Beberapa saat kemudian, mereka sudah berada beberapa puluh kaki dari gerbang Kota Feifei. Di kejauhan, cahaya lentera yang menggantung di sepanjang dinding luar kota tampak berpendar lembut, menandakan bahwa malam belum benar-benar mengusir kehidupan dari tempat itu. Vuyei dan Zienxi terbang rendah di atas pepohonan, lalu mendarat dengan ringan di jalanan berdebu yang membentang menuju gerbang utama.
"Sudah dekat, kita lanjutkan dengan berjalan kaki," ujar Zienxi.
Vuyei mengangguk, menepuk debu halus di ujung jubahnya. “Baiklah, kak. Lagipula… rasanya lebih menyenangkan bisa melihat keramaian dari dekat.”
Keduanya melangkah perlahan menyusuri jalan yang mulai ramai oleh manusia fana dan beberapa kultivator tingkat rendah. Di antara mereka, terlihat beberapa pedagang yang mendorong gerobak penuh barang dagangan, sekelompok pengembara dengan pakaian lusuh, hingga kultivator muda yang mengenakan jubah sekte berbeda. Semua tampak berbaur tanpa sekat, menciptakan harmoni kehidupan antara yang fana dan yang telah melangkah ke jalur kultivasi.
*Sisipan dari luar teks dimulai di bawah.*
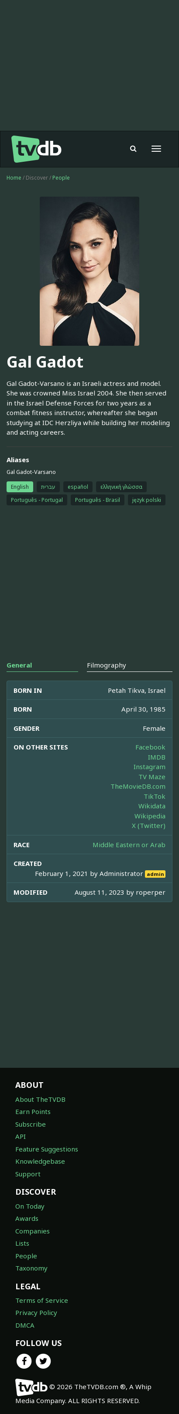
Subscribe (30, 1124)
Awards (26, 1218)
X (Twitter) (148, 825)
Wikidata (151, 805)
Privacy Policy (36, 1312)
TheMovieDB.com (137, 786)
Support (28, 1173)
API (20, 1136)
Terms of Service (41, 1300)
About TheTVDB (40, 1099)
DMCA (24, 1325)
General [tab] (19, 665)
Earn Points (33, 1111)
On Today (30, 1206)
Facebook (150, 747)
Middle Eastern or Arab (129, 844)
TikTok (154, 796)
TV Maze (151, 776)
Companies (32, 1231)
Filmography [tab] (106, 665)
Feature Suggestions (46, 1149)
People (61, 177)
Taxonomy (31, 1268)
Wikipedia (149, 815)
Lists (22, 1243)
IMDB (156, 757)
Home (14, 177)
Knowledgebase (40, 1161)
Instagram (149, 766)
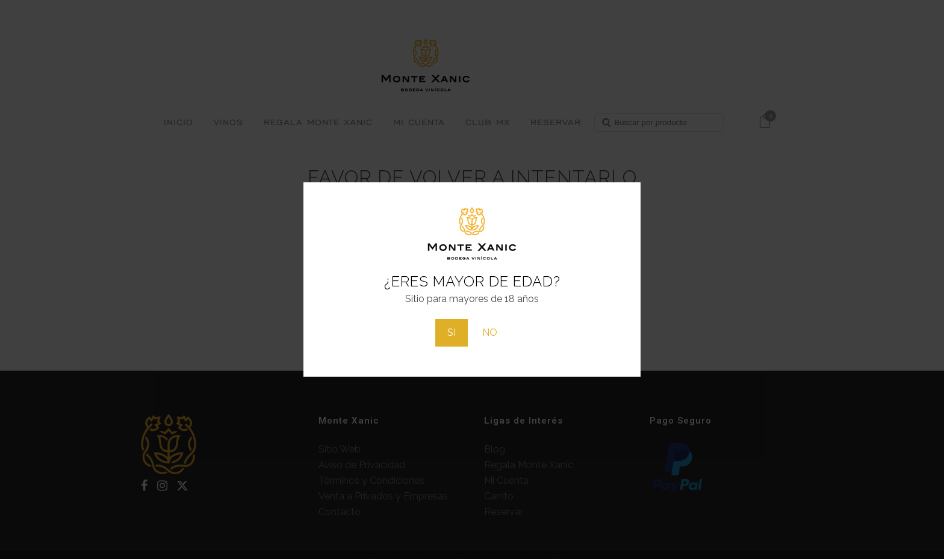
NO (489, 332)
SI (451, 332)
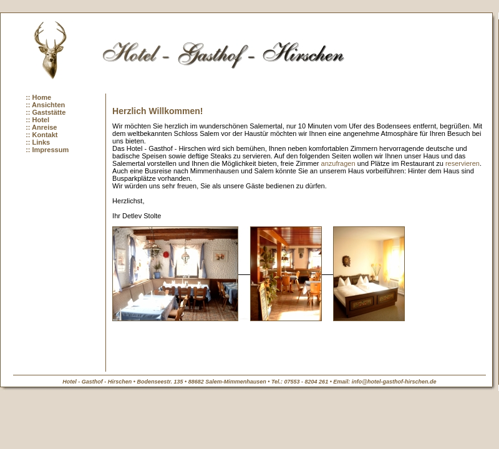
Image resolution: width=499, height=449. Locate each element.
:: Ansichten (45, 105)
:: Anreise (41, 127)
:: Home (38, 97)
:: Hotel (37, 119)
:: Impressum (47, 149)
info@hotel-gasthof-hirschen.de (394, 382)
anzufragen (338, 163)
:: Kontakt (41, 134)
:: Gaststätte (45, 112)
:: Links (38, 142)
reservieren (462, 163)
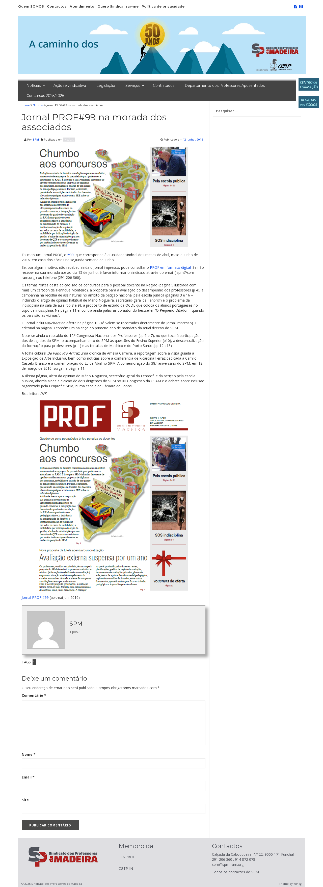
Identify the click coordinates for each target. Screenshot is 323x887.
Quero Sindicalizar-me (118, 6)
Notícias (33, 85)
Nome (29, 754)
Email (28, 777)
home (26, 105)
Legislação (105, 85)
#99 (70, 254)
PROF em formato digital (170, 267)
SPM (36, 139)
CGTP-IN (126, 868)
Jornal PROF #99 (35, 597)
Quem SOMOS (31, 6)
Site (25, 799)
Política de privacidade (163, 6)
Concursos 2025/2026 (45, 95)
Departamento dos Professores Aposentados (225, 85)
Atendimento (82, 6)
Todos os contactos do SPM (235, 872)
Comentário (34, 695)
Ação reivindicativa (69, 85)
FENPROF (127, 856)
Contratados (163, 85)
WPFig (297, 883)
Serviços (132, 85)
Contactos (57, 6)
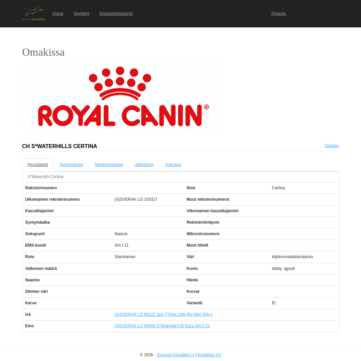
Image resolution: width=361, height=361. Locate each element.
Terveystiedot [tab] (71, 164)
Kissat (58, 13)
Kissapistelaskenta (116, 13)
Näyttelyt (81, 13)
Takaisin (331, 145)
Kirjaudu (278, 13)
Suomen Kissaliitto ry (175, 355)
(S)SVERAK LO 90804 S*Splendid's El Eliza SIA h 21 (162, 326)
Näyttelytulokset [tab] (109, 164)
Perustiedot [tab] (38, 164)
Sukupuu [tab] (173, 164)
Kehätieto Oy (209, 355)
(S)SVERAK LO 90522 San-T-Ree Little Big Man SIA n (163, 314)
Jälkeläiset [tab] (144, 164)
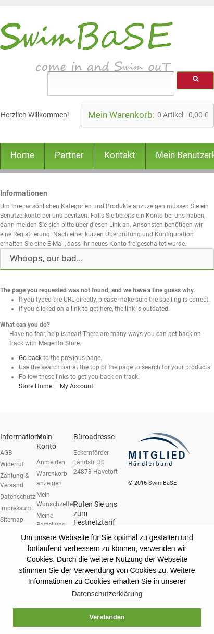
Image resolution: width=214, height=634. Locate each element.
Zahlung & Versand (14, 480)
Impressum (16, 508)
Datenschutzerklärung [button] (106, 594)
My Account (76, 386)
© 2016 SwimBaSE (152, 483)
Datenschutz (17, 496)
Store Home (35, 386)
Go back (30, 358)
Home (22, 155)
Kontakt (119, 155)
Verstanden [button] (107, 617)
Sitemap (11, 519)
“Banyak sekali orang…” gumam Vuyei dengan mata berbinar, memandangi lalu lalang yang hidup di sekitar mereka.
“Ya,” balas Zienxi sambil menatap lurus ke arah gerbang kota. Ia menambahkan pelan, “Ingat, Vuyei. Di tempat ramai seperti ini, kau tak hanya harus menjaga dirimu, tapi juga niat dan pikiranmu. Tak semua senyum adalah ketulusan, ada yang membawa pedang di balik tawa.”